EXTRACTED INFORMATION START

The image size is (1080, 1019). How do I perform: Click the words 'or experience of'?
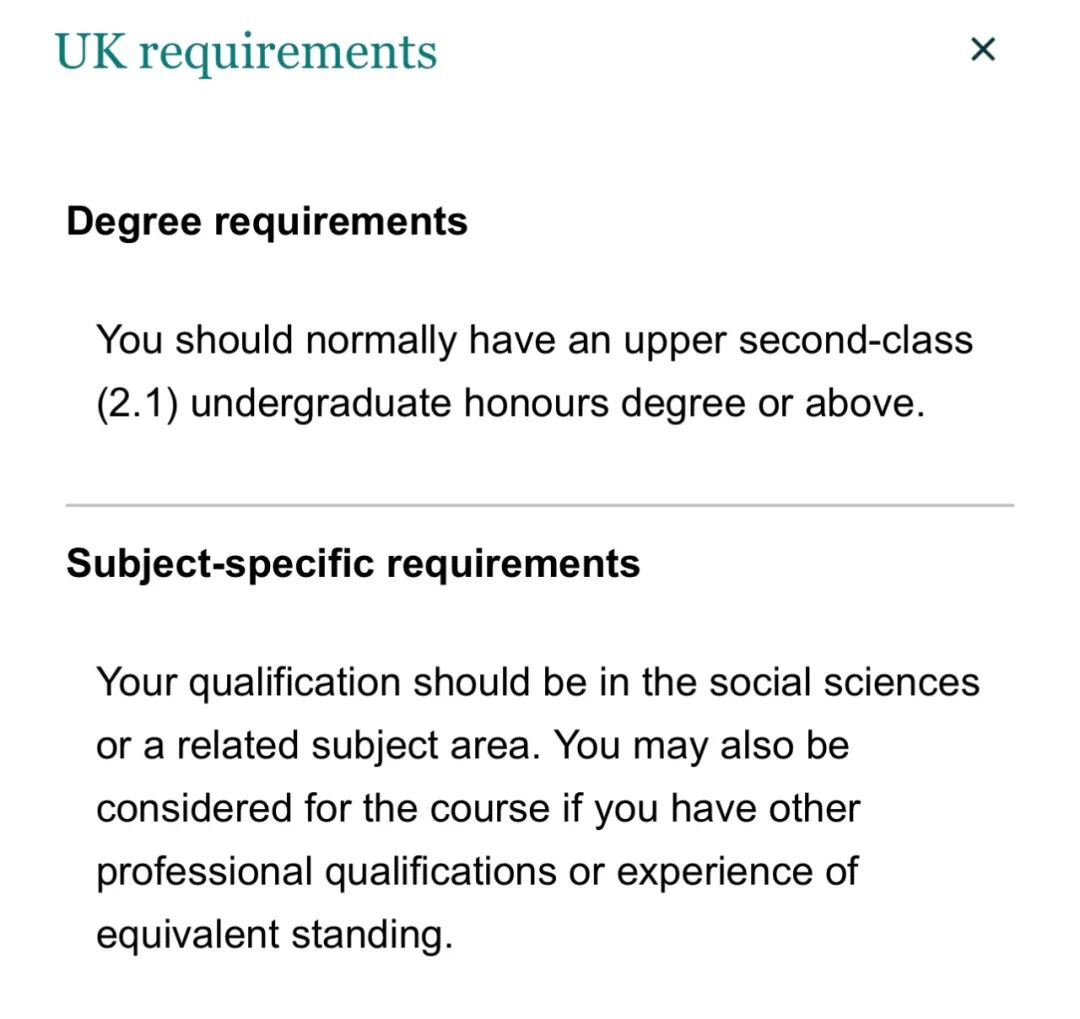(x=713, y=873)
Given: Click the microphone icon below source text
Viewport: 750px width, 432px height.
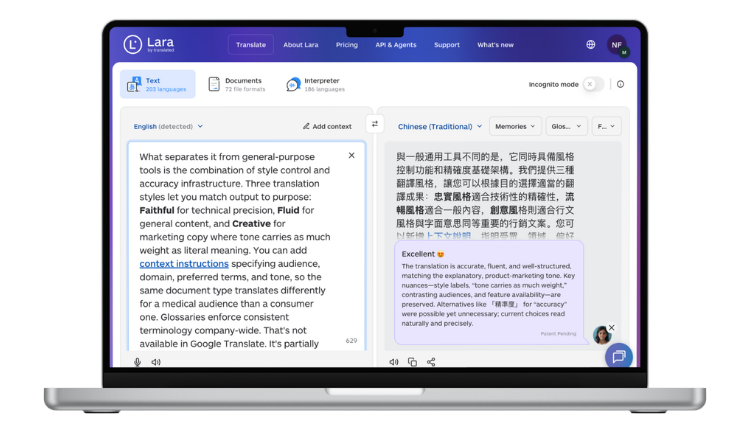Looking at the screenshot, I should point(137,362).
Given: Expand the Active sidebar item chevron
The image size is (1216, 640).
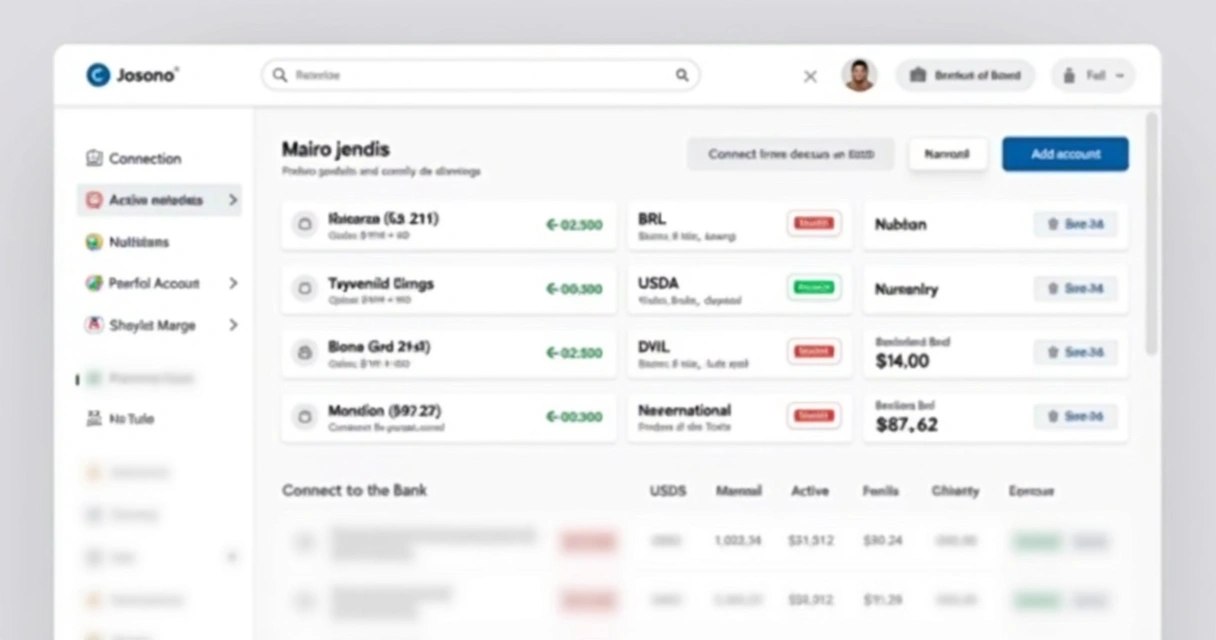Looking at the screenshot, I should [233, 200].
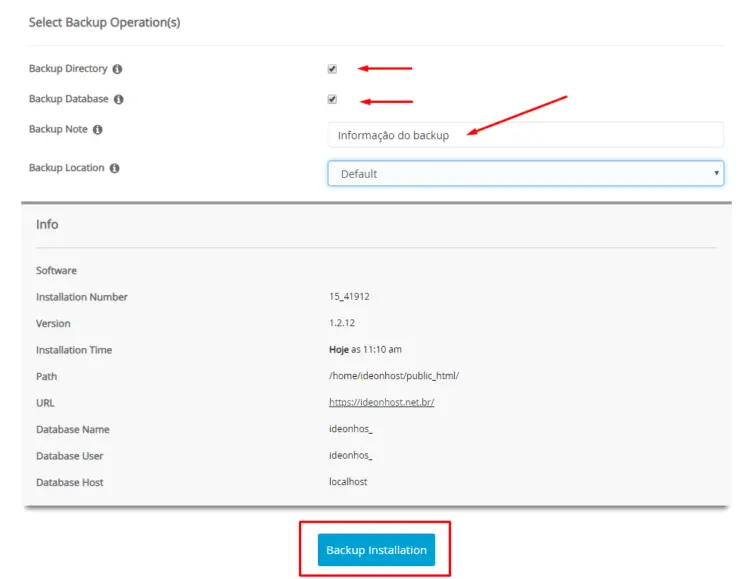
Task: Click the info icon beside Backup Directory
Action: [117, 70]
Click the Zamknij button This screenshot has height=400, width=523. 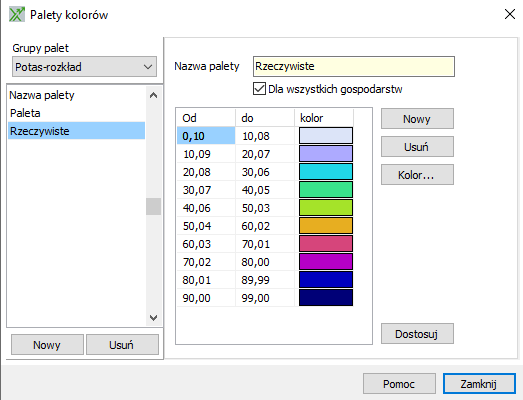(x=479, y=384)
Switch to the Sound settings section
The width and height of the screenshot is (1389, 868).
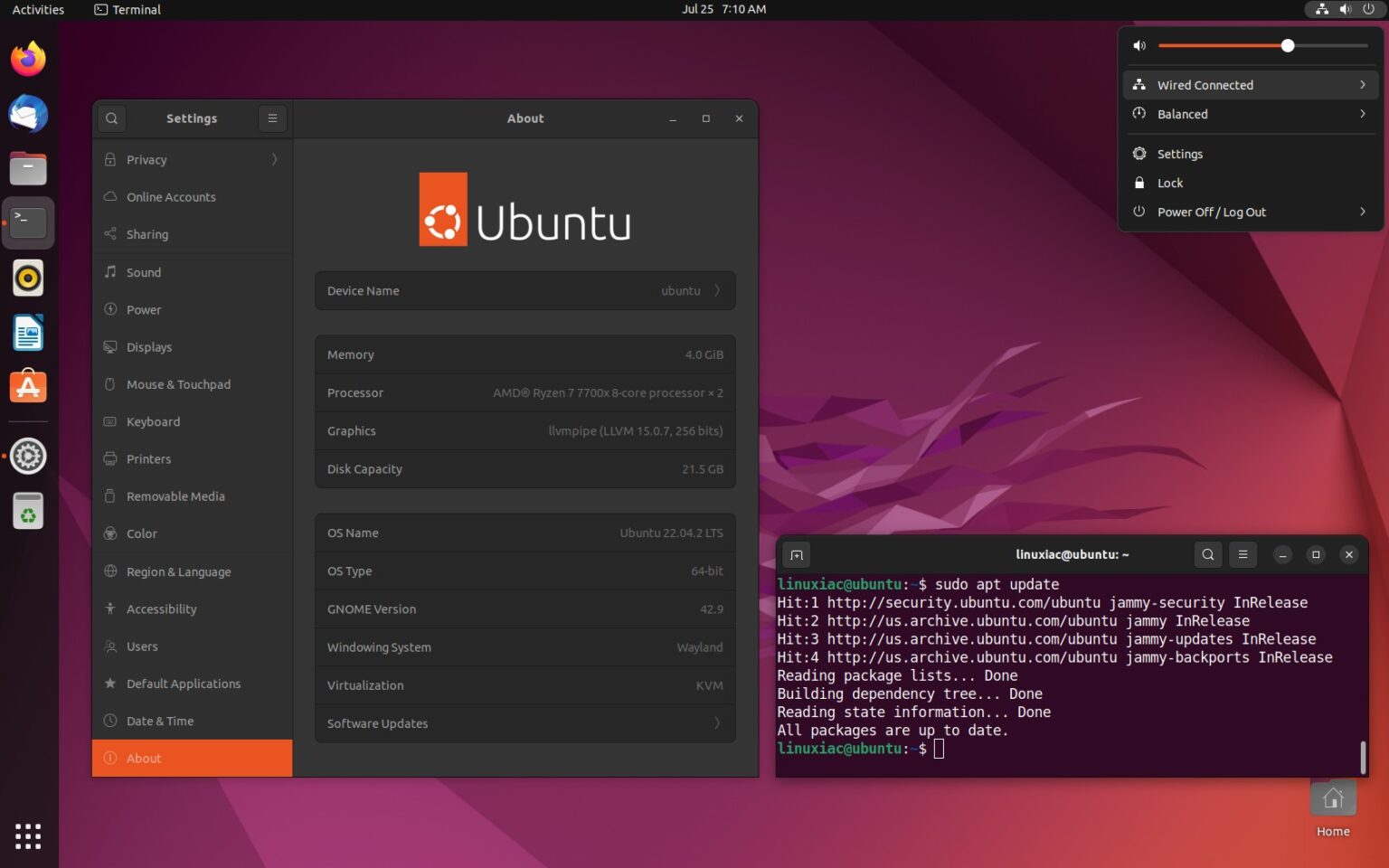(143, 271)
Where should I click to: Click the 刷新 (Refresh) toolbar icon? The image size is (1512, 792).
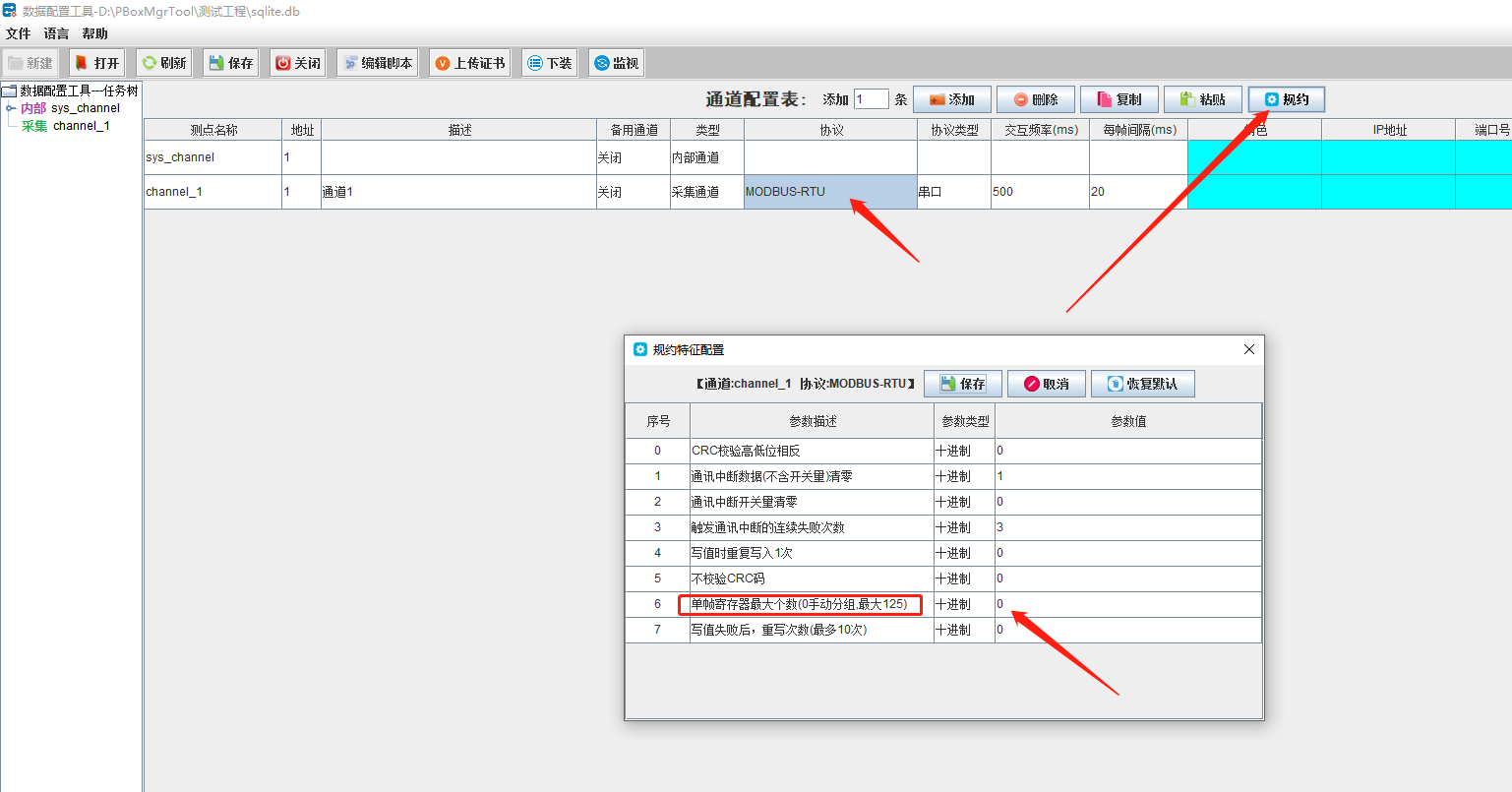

EXTRACTED INFORMATION END

*ABOUT THIS TASK*
Everything from the first line of the entries through the line containing "Given: Expand the Active sidebar item chevron" is to be transcribed exactly; the pictures are not.

*YOUR SOLUTION*
The image size is (1080, 1019). How do I perform: Click the words 'or experience of'?
(x=713, y=873)
Given: Click the microphone icon below source text
Viewport: 750px width, 432px height.
Looking at the screenshot, I should point(137,362).
Given: Expand the Active sidebar item chevron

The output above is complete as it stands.